In a new study, deep neural networks help researchers identify four grouper species more accurately through their mating calls.
During their spawning aggregation, some groupers produce courtship-related sounds that are species specific. In a new study, researchers used deep neural networks (algorithms modeled after the human brain) to classify four grouper species by their sounds or "grouper calls."
The new approach achieved a vocalisation classification accuracy of about 90 percent for four grouper species: red hind, Nassau grouper, yellowfin, and black grouper. This is a significant improvement over previous methods of automatically classifying grouper calls.

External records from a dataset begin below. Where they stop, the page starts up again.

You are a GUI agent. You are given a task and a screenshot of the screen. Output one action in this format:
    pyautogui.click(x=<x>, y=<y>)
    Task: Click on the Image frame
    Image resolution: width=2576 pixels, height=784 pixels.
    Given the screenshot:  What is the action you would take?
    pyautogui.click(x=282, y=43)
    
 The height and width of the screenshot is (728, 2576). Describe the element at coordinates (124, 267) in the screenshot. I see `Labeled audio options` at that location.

"The sounds groupers make vary in the 10 to 500 Hertz frequency range and have distinctive characteristics that can be seen in a spectrogram, which is a visual representation of the spectrum of frequencies in a sound or other signal," said lead author Hanqi Zhang, Ph.D., associate chair, and a professor in the university's Department of Computer and Electrical Engineering and Computer Science.
The study, conducted by researchers from Florida Atlantic University's College of Engineering and Computer Science and Harbor Branch Oceanographic Institute and collaborators, was published in the Journal of the Acoustical Society of America.
The concentrated nature and short duration of the spawning season—a couple of months each year—means that they are particularly vulnerable to overfishing. Hence, the new approach is essential when studying the spawning aggregations of the grouper species, 12 percent of which are classified as "at risk of extinction."
It is hoped that the new technologies will aid in helping the species flourish, by informing fisheries managers where protective measures are necessary.
Stella Batalama, Ph.D., dean of FAU's College of Engineering and Computer Science, says that "... studying the spawning aggregations of groupers and other species is vital to conservation efforts aimed at reversing worldwide depletion of endangered fishes and sustaining marine biodiversity. The technology developed by our researchers is a critical tool to help accomplish this important endeavor."